Fonte da imagem: Xinhua
Este empolgante projeto foi um esforço conjunto entre o Centro Internacional de Bambu e Rattan, o Instituto de Tecnologia de Ningbo da Universidade Beihang e o Grupo de Tecnologia de Bambu Long. No início de 2026, o drone realizou com sucesso seu voo inaugural em Tianjin. Mais de 25% da estrutura do drone é feita de materiais compósitos à base de bambu, tornando-o pioneiro no uso desses materiais em aeronaves desse tipo.
Em termos de especificações técnicas, o drone é uma aeronave de rotor basculante capaz de decolagem e pouso vertical. Sua envergadura fixa ultrapassa 2,5 metros, seu peso é de aproximadamente 7 kg, sua velocidade de cruzeiro é superior a 100 km/h e seu tempo de voo é superior a uma hora. Esses parâmetros tornam o drone adequado para diversas missões de monitoramento, entrega e reconhecimento. Os desenvolvedores enfatizam que a criação de um drone como esse exigiu a superação de desafios técnicos significativos nas áreas de moldagem, propriedades mecânicas e resistência ambiental.

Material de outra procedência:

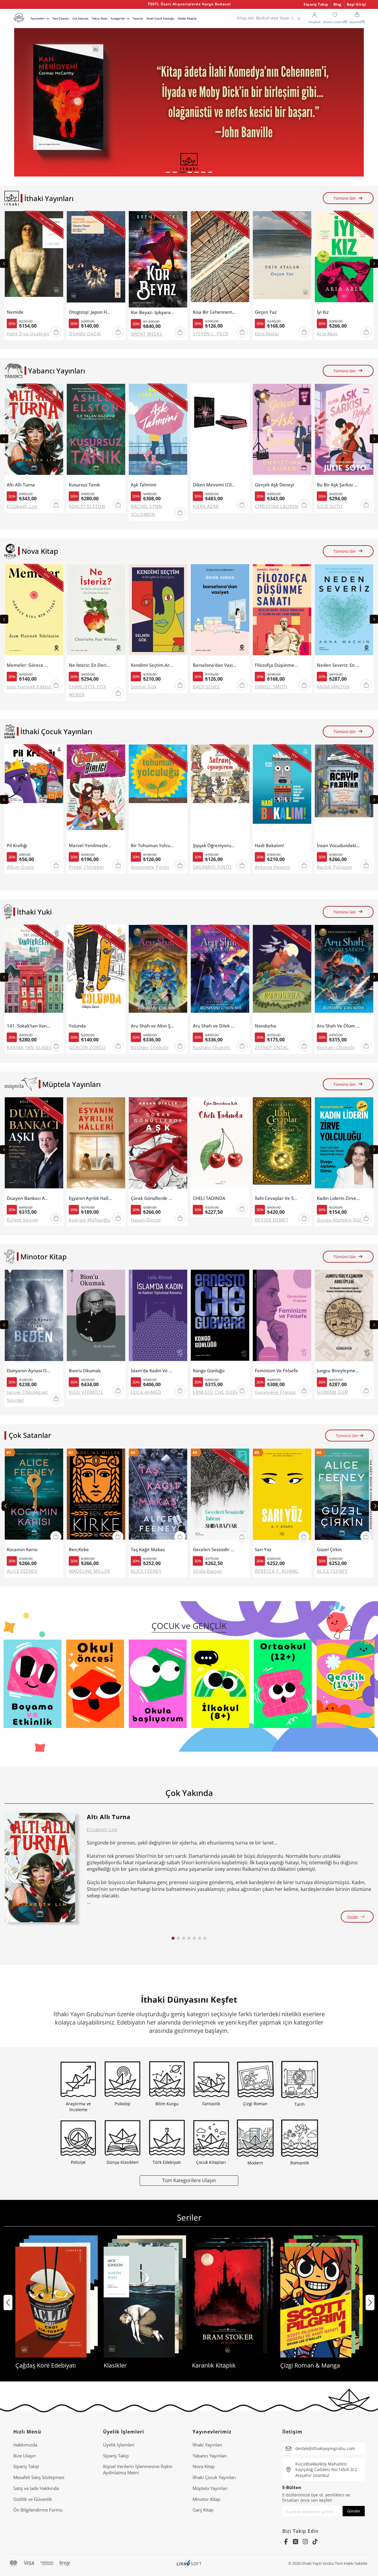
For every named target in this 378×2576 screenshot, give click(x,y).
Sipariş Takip (316, 4)
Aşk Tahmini (143, 485)
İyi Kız (323, 312)
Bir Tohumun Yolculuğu (152, 845)
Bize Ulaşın (24, 2456)
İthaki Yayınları (207, 2445)
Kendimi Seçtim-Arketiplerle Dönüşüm (152, 665)
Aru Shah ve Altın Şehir (152, 1026)
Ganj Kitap (203, 2510)
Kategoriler (118, 18)
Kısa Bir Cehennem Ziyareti (214, 312)
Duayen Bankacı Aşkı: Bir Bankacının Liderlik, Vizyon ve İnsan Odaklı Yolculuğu (28, 1198)
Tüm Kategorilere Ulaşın (189, 2180)
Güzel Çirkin (329, 1549)
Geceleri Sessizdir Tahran (214, 1549)
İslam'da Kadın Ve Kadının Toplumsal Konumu (152, 1370)
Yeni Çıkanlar (61, 18)
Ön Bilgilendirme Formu (38, 2510)
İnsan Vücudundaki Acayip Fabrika (338, 845)
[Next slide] (374, 263)
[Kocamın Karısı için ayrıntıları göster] (34, 1497)
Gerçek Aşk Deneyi (274, 485)
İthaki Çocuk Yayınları (214, 2477)
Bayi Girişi (356, 4)
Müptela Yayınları (210, 2488)
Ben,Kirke (79, 1549)
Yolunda (77, 1026)
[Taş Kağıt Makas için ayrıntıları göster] (158, 1497)
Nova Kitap (204, 2466)
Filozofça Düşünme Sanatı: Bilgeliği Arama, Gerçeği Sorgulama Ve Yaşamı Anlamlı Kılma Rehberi (276, 665)
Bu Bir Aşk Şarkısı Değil (338, 485)
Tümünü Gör (344, 198)
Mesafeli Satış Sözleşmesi (38, 2477)
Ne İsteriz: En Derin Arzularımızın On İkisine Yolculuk (90, 665)
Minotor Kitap (206, 2499)
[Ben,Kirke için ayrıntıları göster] (96, 1497)
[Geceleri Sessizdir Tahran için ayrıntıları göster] (220, 1497)
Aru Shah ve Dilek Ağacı (214, 1026)
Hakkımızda (25, 2445)
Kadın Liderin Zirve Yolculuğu (338, 1198)
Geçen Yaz (266, 312)
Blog (337, 4)
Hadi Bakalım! (269, 845)
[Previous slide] (4, 263)
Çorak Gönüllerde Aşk (152, 1198)
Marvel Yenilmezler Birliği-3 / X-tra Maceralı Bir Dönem (90, 845)
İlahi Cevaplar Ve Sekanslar (276, 1198)
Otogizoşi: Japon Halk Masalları (90, 312)
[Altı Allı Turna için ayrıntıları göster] (40, 1867)
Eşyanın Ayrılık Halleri (90, 1198)
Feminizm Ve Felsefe (276, 1370)
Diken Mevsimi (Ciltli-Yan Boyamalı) (214, 485)
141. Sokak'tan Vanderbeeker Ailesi (28, 1026)
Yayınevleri (37, 18)
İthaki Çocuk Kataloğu (160, 18)
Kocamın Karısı (22, 1549)
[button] (168, 172)
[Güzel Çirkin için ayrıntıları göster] (344, 1497)
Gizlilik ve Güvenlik (32, 2499)
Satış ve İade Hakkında (36, 2488)
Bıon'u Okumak (85, 1370)
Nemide (15, 312)
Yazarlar (138, 18)
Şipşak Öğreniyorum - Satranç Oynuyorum (214, 845)
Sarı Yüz (263, 1549)
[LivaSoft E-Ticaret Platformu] (189, 2563)
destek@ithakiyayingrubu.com (325, 2448)
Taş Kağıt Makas (148, 1549)
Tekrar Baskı (100, 18)
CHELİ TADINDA (209, 1198)
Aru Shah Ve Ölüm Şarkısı (338, 1026)
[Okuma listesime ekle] (57, 219)
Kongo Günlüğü (208, 1370)
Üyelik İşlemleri (118, 2445)
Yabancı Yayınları (210, 2456)
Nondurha (265, 1026)
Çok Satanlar (80, 18)
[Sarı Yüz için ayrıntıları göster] (282, 1497)
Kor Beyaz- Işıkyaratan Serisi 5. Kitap (152, 312)
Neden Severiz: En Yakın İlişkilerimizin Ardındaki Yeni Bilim (338, 665)
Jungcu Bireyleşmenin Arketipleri (338, 1370)
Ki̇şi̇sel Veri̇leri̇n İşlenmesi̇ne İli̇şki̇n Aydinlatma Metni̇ (137, 2469)
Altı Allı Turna (21, 485)
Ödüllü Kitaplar (187, 18)
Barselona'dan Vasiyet (214, 665)
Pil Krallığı (17, 845)
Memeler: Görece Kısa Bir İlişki (28, 665)
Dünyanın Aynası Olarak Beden (28, 1370)
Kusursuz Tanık (84, 485)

A principal vantagem do novo produto é a significativa redução nos custos de produção. Segundo os desenvolvedores, os compósitos de bambu são aproximadamente quatro vezes mais baratos que a fibra de carbono, reduzindo o custo total da estrutura em mais de 20%, com algumas publicações relatando economias de até 75% em componentes individuais. Além disso, o drone é 20% mais leve que dispositivos similares feitos de fibra de carbono, mantendo a resistência e a rigidez necessárias. Isso resolve dois problemas principais.Os materiais tradicionais apresentam as seguintes vantagens: baixo consumo de energia durante a produção e praticamente nenhuma biodegradabilidade.

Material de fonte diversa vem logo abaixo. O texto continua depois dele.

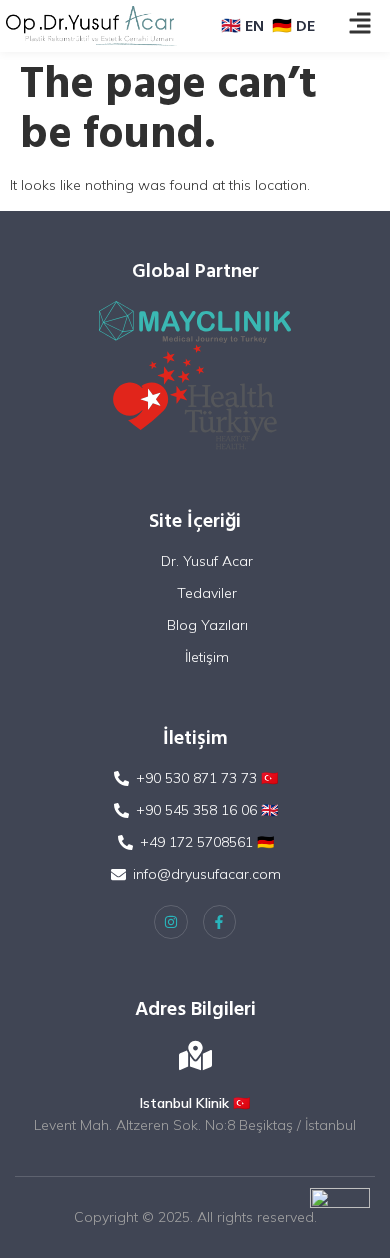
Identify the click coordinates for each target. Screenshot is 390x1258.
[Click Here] (360, 24)
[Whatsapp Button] (340, 1218)
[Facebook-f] (220, 922)
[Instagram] (171, 922)
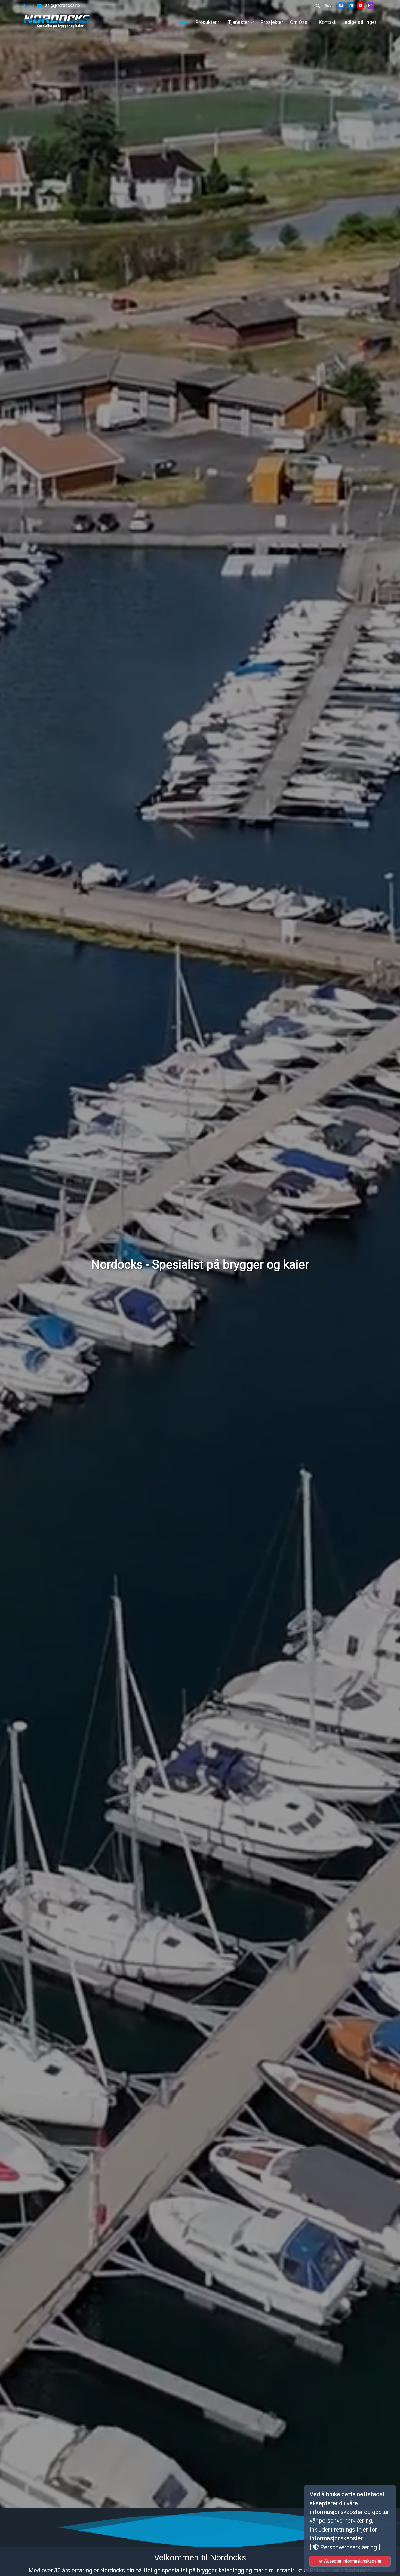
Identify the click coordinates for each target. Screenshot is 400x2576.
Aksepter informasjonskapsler (352, 2561)
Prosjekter (272, 22)
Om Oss (298, 22)
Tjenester (238, 22)
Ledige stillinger (359, 22)
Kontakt (327, 22)
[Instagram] (370, 5)
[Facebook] (341, 5)
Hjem (183, 22)
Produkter (206, 22)
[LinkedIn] (351, 5)
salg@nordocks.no (62, 5)
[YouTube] (360, 5)
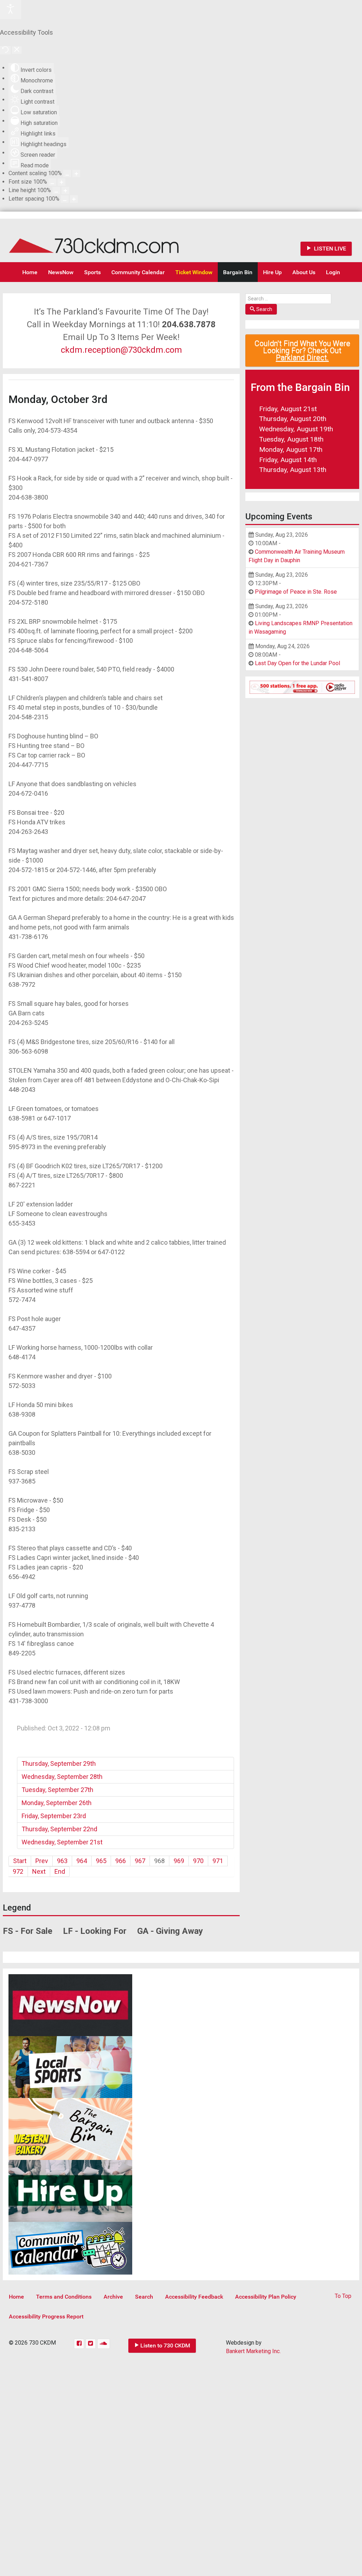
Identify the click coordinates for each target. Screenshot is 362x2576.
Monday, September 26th (57, 1802)
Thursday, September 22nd (59, 1829)
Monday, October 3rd (57, 399)
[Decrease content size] (67, 173)
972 (18, 1871)
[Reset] (5, 50)
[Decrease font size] (52, 182)
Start (20, 1861)
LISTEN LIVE (329, 248)
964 (81, 1861)
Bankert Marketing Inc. (253, 2351)
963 (62, 1861)
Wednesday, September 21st (62, 1842)
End (59, 1871)
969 (179, 1861)
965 (101, 1861)
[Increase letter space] (74, 199)
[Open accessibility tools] (10, 9)
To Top (343, 2296)
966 (120, 1861)
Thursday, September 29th (59, 1763)
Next (39, 1871)
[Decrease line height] (56, 190)
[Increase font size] (61, 182)
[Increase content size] (76, 173)
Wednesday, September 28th (62, 1776)
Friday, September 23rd (54, 1816)
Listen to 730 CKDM (165, 2345)
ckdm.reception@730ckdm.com (121, 350)
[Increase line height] (65, 190)
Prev (41, 1861)
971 (217, 1861)
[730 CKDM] (115, 240)
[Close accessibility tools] (17, 50)
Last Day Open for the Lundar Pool (297, 663)
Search (264, 309)
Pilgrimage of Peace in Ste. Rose (296, 591)
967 (140, 1861)
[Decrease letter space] (65, 199)
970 (198, 1861)
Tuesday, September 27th (57, 1789)
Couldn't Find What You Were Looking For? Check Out (302, 350)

As aplicações potenciais dos compósitos de bambu vão muito além de aeronaves não tripuladas. O material está sendo considerado uma alternativa ecologicamente correta para novos veículos elétricos, incluindo carros elétricos, equipamentos marítimos, satélites e até mesmo espaçonaves mais complexas. O uso do bambu, um recurso rapidamente renovável, em vez de compósitos petroquímicos, reduz a pegada de carbono e abre caminho para uma produção de alta tecnologia mais sustentável no futuro. Além disso, nenhum panda sofrerá com uma possível escassez de bambu — a China possui regulamentações rigorosas sobre o assunto.